> [Ejercicio A]
Responde con datos de la nota sobre Federico Jiménez Losantos:
(i) ¿Desde qué año ha ido creciendo la admiración de quien escribe?
(ii) ¿Cómo se llama el programa de La Cope en el que Federico se sienta ante el micrófono?
(iii) ¿Qué deja quien escribe al final de la nota?
> [Ejercicio B] Transcribe el fragmento de la nota sobre Federico Jiménez Losantos que empieza en "Por todo ello" y acaba en "mensaje de ánimo.".

> [Texto de estudio]
#####

Notas:

25.10.07

AGUANTA FEDERICO, QUE CON TODOS NOSOTROS NO PUEDEN


No recuerdo si lo he comentado alguna vez, pero soy un gran admirador de Federico Jiménez Losantos. Mi admiración ha ido creciendo desde el año 2004 en que no me he perdido ni uno solo de sus programas en La Cope ni he dejado de leer uno solo de sus artículos en Libertad Digital, El Mundo, etc. Me encanta ver y oir a sus enemigos como se retuercen de dolor e impotencia y babean de rabia tirados por el suelo cada vez que Federico se sienta ante el micrófono en su programa de La Mañana de La Cope. Es terrorífica la campaña que de siempre ha tenido que soportar en su contra para hacerlo callar: un atentado (por los que ahora se sientan en la Generalidad de la región catalana), denuncias y querellas mil, presiones políticas y mafiosas de todo orden y condición. Esta campaña se está haciendo más virulenta estos últimos días con embustes, trolas y falsedades al por mayor por parte del rojerio progresista Zopenco.
Por todo ello quiero expresarle mi más profunda solidaridad y apoyo a Federico (y también a todo el equipo que hace el programa con él en La Cope). Aquí dejo la dirección de correo electrónico del programa La Mañana por si deseas enviarle un mensaje de ánimo.

#####

> [Datos para analizar]
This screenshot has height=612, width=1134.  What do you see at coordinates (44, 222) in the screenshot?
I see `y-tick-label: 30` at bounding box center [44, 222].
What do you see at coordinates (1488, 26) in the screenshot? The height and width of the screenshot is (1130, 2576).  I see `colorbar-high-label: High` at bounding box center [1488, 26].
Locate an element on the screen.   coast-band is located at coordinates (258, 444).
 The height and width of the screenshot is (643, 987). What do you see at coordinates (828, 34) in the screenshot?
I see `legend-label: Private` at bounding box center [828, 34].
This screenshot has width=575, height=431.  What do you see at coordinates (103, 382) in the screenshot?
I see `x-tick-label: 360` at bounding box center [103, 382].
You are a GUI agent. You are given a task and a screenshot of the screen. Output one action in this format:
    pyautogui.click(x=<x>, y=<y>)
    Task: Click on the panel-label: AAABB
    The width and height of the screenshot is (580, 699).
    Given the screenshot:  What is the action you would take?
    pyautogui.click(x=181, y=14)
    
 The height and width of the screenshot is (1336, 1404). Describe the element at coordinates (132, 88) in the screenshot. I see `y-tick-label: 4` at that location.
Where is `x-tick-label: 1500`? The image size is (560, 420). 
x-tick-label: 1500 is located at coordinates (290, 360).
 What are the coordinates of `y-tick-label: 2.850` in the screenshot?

#####

> [Resolución A]
(i) Desde 2004.
(ii) La Mañana.
(iii) La dirección de correo electrónico del programa La Mañana.

> [Resolución B]
Por todo ello quiero expresarle mi más profunda solidaridad y apoyo a Federico (y también a todo el equipo que hace el programa con él en La Cope). Aquí dejo la dirección de correo electrónico del programa La Mañana por si deseas enviarle un mensaje de ánimo.